The 24-metre giants known as pygmy blue whales, which spend summer in the Southern Ocean, have been closely studied while feeding at hotspots along the Australian coast.
But where they went for winter had been a mystery. Now the whales have been tracked with satellite tags as they dodge offshore oil and gas industry hazards and entanglement in fishing nets on their northwards autumn migration.
They head to the Banda and Molucca seas, east of Sulawesi, where they appear to calve.
The study, by scientists at the Australian Antarctic Division and published in the journal Public Library of Science, is a culmination of years of work developing a satellite tag that sits in the whale’s blubber layer without harming the animal.
Combined with the division’s pioneering acoustic tracking work, the tag has enabled whale scientists to build a picture of the hemisphere-roaming life of a pygmy blue.
"These animals are kind of a different beast from the Antarctic blue," said Mike Double, of the division’s Australian Marine Mammal Centre. "They’re designed to travel vast distances and exploit ephemeral resources."
Dr Double said it appeared the pygmy blues – so named for their shorter tail stocks – fed on krill in the productive waters above the continental shelf break off south-western Victoria and Kangaroo Island.
But one of the best aggregations of the whales was around the Perth Canyon. It was here, offshore from the West Australian capital, that scientists shot satellite tags about 3 centimetres deep into the blubber layer of 11 whales.
The whales hugged the western coast to North West Cape, then took a line for Timor and into the Banda and more northern Molucca seas, where the tags stopped transmitting.
One came to life again months later to show its carrier was back in waters south of Australia in summer.
Dr Double said until this discovery the annual migration of the whales was unknown. Because they are such widely roaming travellers, it is possible they can take other routes.

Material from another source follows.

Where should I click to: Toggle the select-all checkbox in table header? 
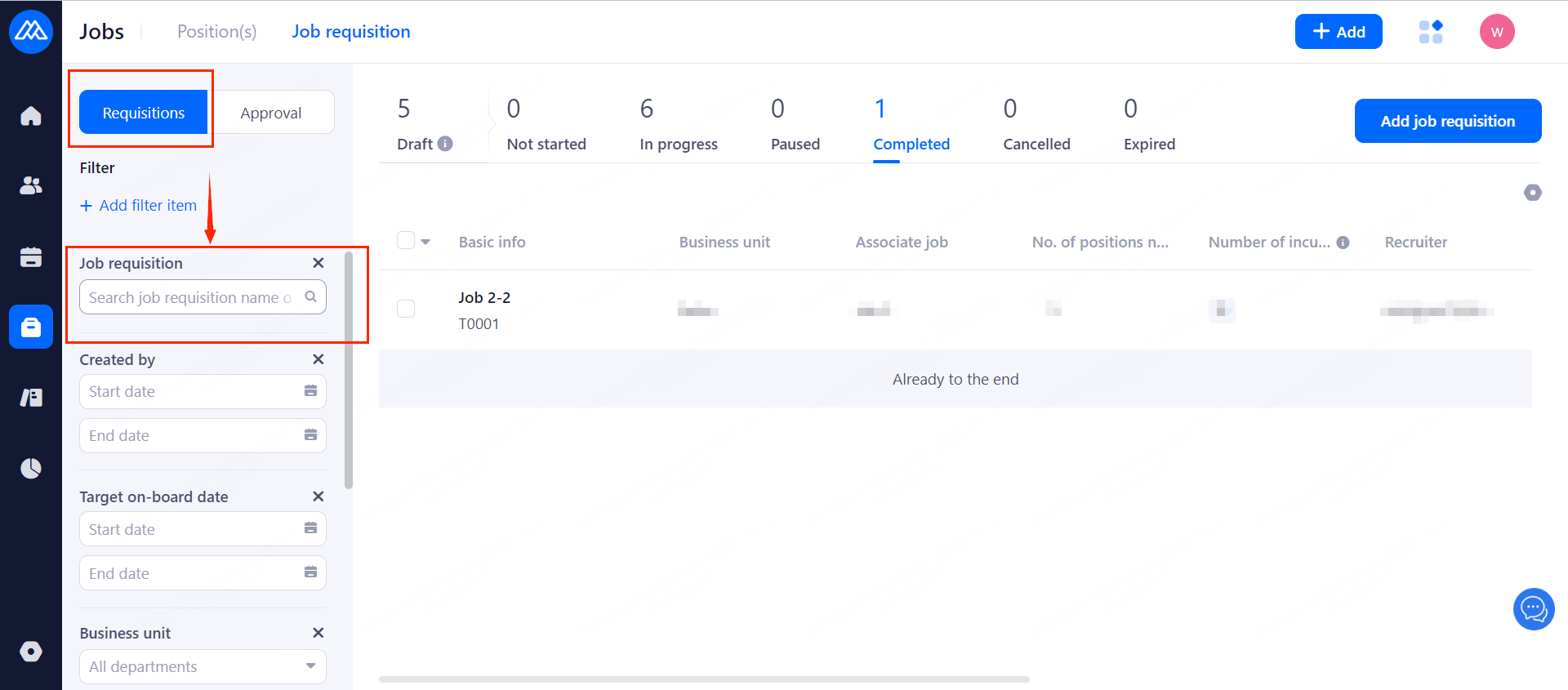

In the central Banda Sea, where most seemed to congregate and feed on the product of a monsoonal upwelling, in which deep, cold water rises towards the surface, they would not be visible to coastal Indonesians.
As for scientific work in Indonesia, Dr Double said it was ‘‘a black hole of information’’. ‘‘We are certainly open to co-operation with Indonesia, but I’m not aware of any Indonesian whale scientists."